I. Les faits
Le 30 janvier 2010, Monsieur [I] et ses cinq enfants (Messieurs [R] et [G], Mesdames [W], [B], et [C]) ainsi que la société [HC], ont conclu un contrat intitulé « pacte d’actionnaires », en raison des participations qu’ils détenaient dans la SAS [S]. Ce pacte d’actionnaire prévoyait les effets de la sortie de Monsieur [I] du capital de la société [S] afin que le groupe reste au sein de la famille, ainsi que des dispositions devant immédiatement régir la vie de la société et les actes des associés (notamment le remboursement du CCA détenu par Monsieur [I]).
Par lettre du 23 février 2017, Monsieur [I] et la société [HC] ont notifié à Monsieur [R] (l’un des enfants de Monsieur [I]), la résolution unilatérale du pacte d’actionnaires au motif qu’il s’agissait d’une « stipulation ayant pour objet d’attribuer un droit éventuel sur tout ou partie d’une succession non ouverte donc un pacte sur succession future prohibé par la loi »
La Cour d’appel d’Aix en Provence a rejeté la demande en nullité de ce pacte considérant qu’il ne s’agissait pas d’un pacte sur succession future. Monsieur [I] et la société [HC] ont alors formé un pourvoi contre cet arrêt d’appel.
II. La décision
La Cour de cassation commence en prélude, qu’aux termes de l’article 722 du Code civil, les conventions qui ont pour objet de créer des droits ou de renoncer à des droits sur tout ou partie d’une succession non encore ouverte ou d’un bien en dépendant ne produisent effet que dans les cas où elles sont autorisées par la loi.
La Haute Cour souligne que lorsque la nullité n’affecte qu’une ou plusieurs clauses de l’acte, elle n’emporte la nullité de l’intégralité de l’acte uniquement si cette ou ces clauses en constituent une condition essentielle et déterminante.
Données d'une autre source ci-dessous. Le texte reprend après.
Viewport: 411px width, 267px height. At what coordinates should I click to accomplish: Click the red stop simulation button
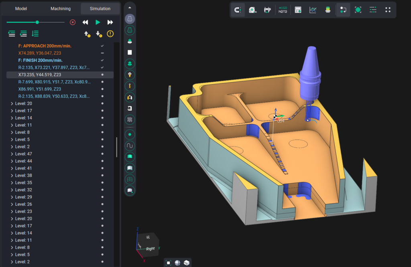[73, 22]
En l’espèce, seul l’article 5 du pacte relatif au CCA de Monsieur [I] pouvait être assimilé à un pacte sur succession future. Cet article ne constituait pas une condition essentielle et déterminante du pacte qui comportait dans les quatorze autres articles des mesures ayant pour objectif de définir la stratégie de gestion que devraient adopter ses héritiers lorsque Monsieur [I] se serait retiré des affaires ou serait décédé (stratégie d’entreprise, responsabilité des descendants, rémunération des mandats sociaux, prise de décisions collectives, embauche de certains collaborateurs, fonctionnement des holdings familiales, cession des actions entre descendants, droits sociaux dérivés, politique de distribution des dividendes, engagements de non-concurrence, droits de préférence, de l’arbitrage et de la médiation en cas de mésentente entre descendants).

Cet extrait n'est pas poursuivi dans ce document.